[Stored records]
_ _ _ _

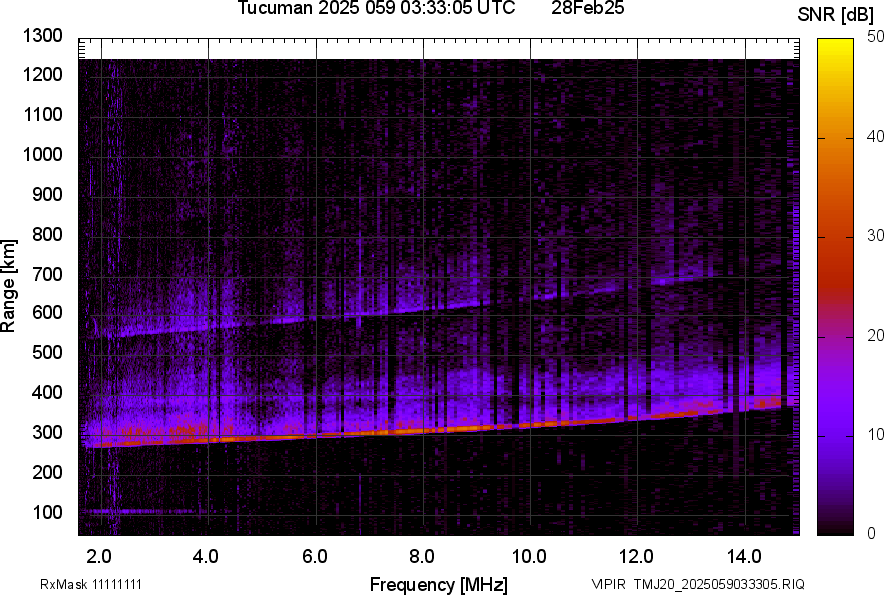Click the 700 range tick label

[x=49, y=274]
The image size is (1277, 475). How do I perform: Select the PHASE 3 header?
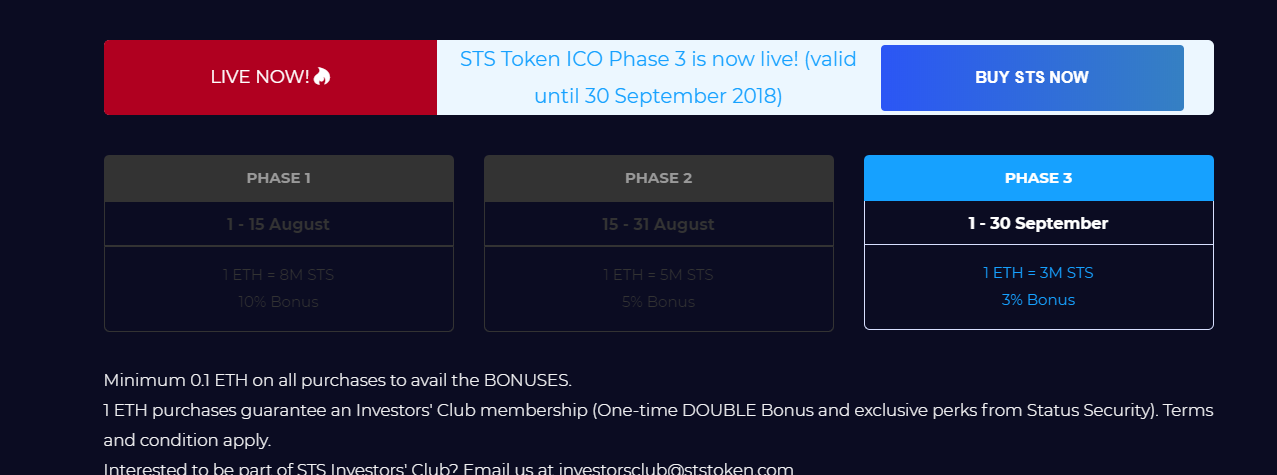pyautogui.click(x=1039, y=178)

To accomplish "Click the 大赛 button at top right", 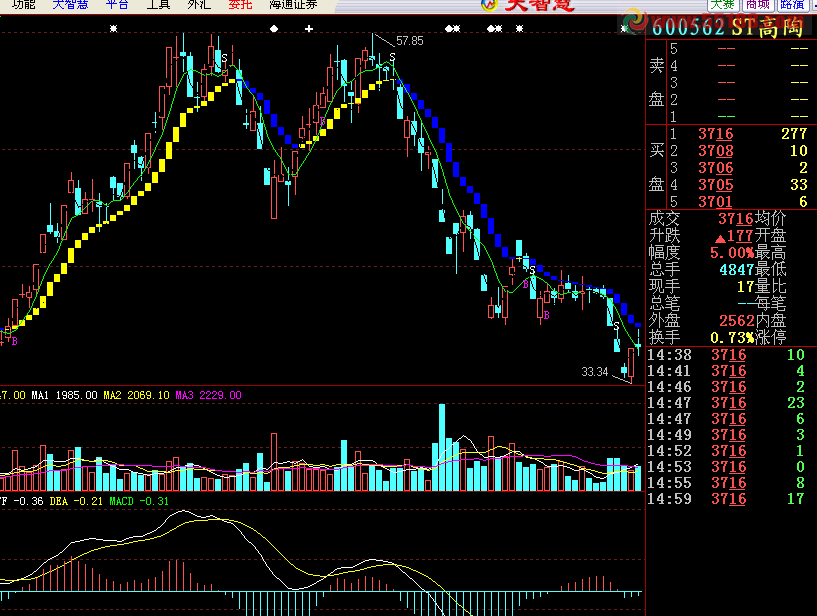I will pos(722,5).
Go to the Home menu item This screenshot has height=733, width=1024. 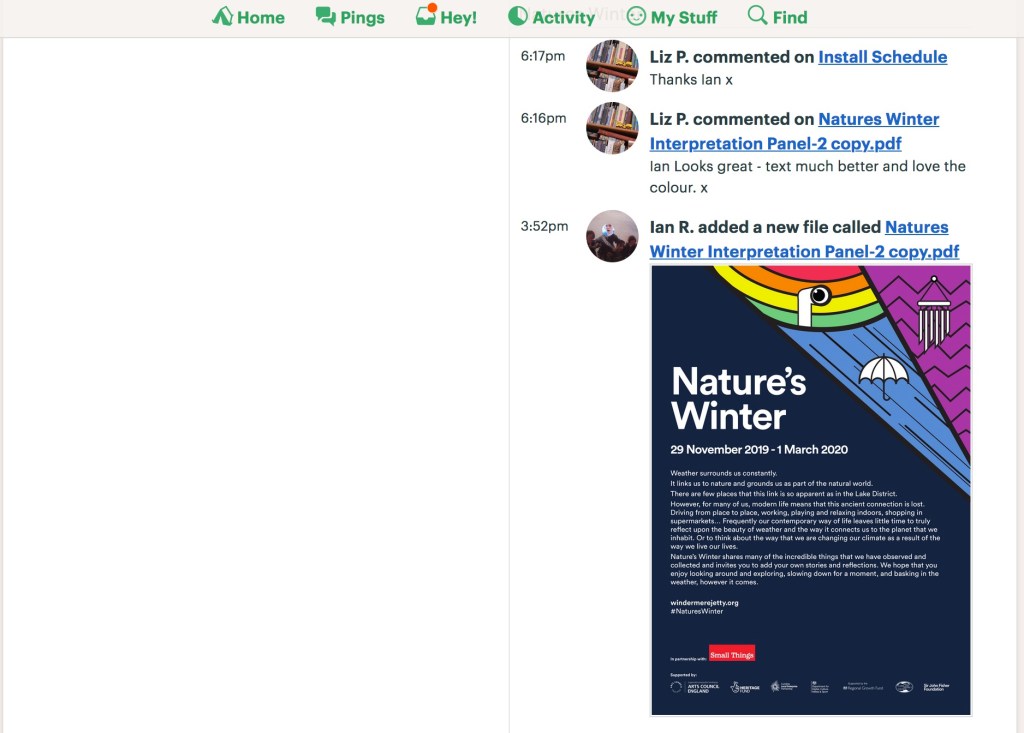click(248, 17)
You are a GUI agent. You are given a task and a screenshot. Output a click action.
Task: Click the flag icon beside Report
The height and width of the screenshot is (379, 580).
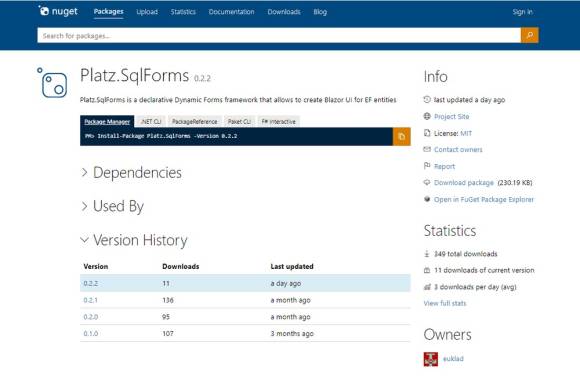tap(427, 166)
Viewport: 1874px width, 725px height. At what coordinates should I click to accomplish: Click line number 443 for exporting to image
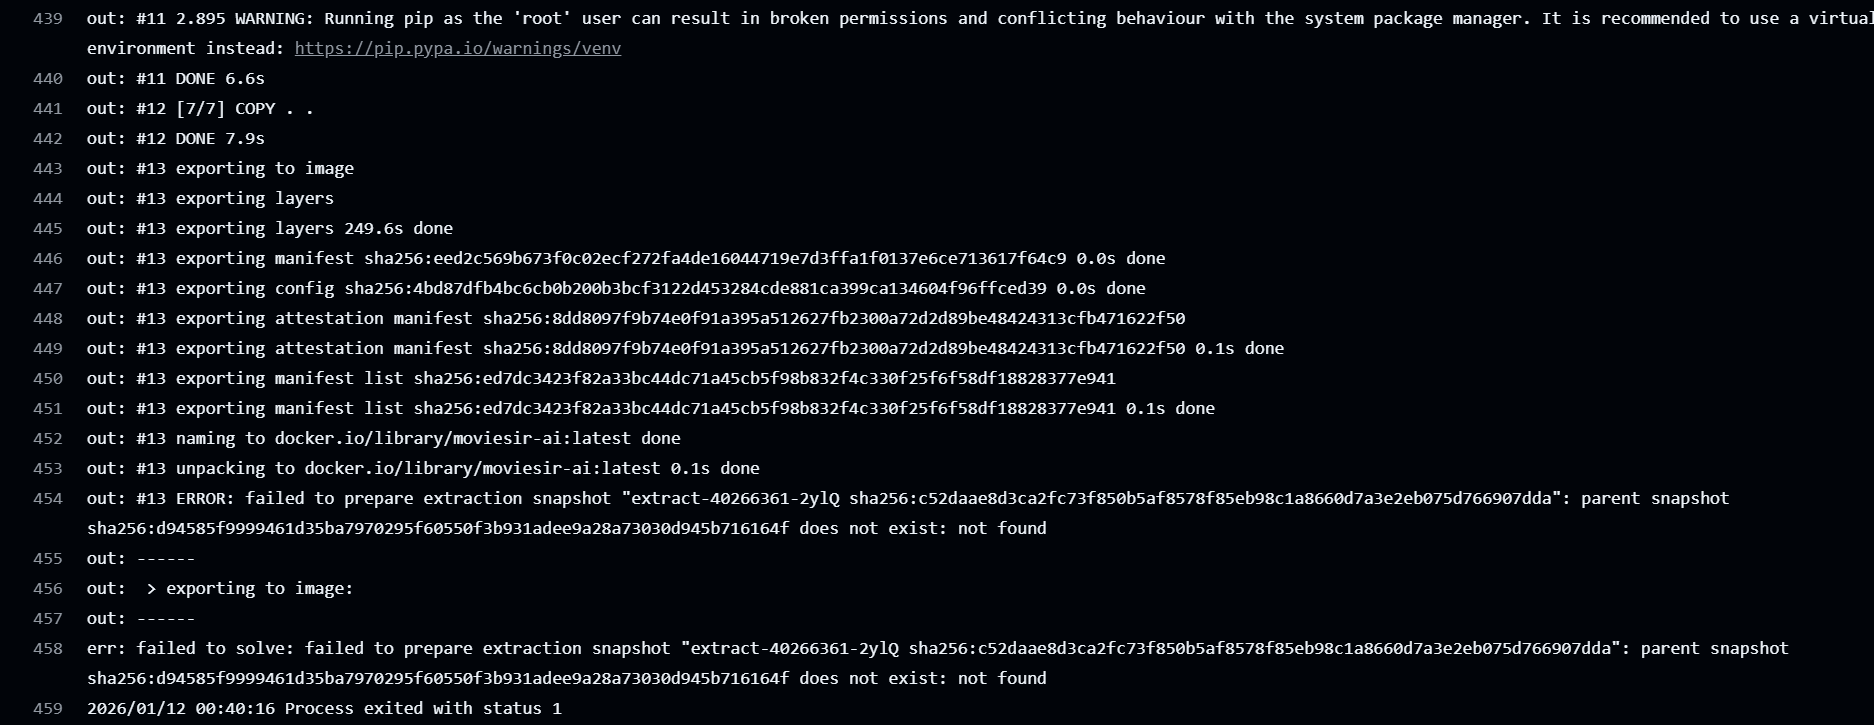48,168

_ _ _ _

WHAT THE EXERCISE ASKS:
Once the line containing "The height and" is found, write out exactly that line and each line after it through the end of the entries, omitting pictures.

RESPONSE AREA:
The height and width of the screenshot is (379, 580).
tap(427, 166)
Viewport: 1874px width, 725px height. At what coordinates should I click to accomplish: Click line number 443 for exporting to image
48,168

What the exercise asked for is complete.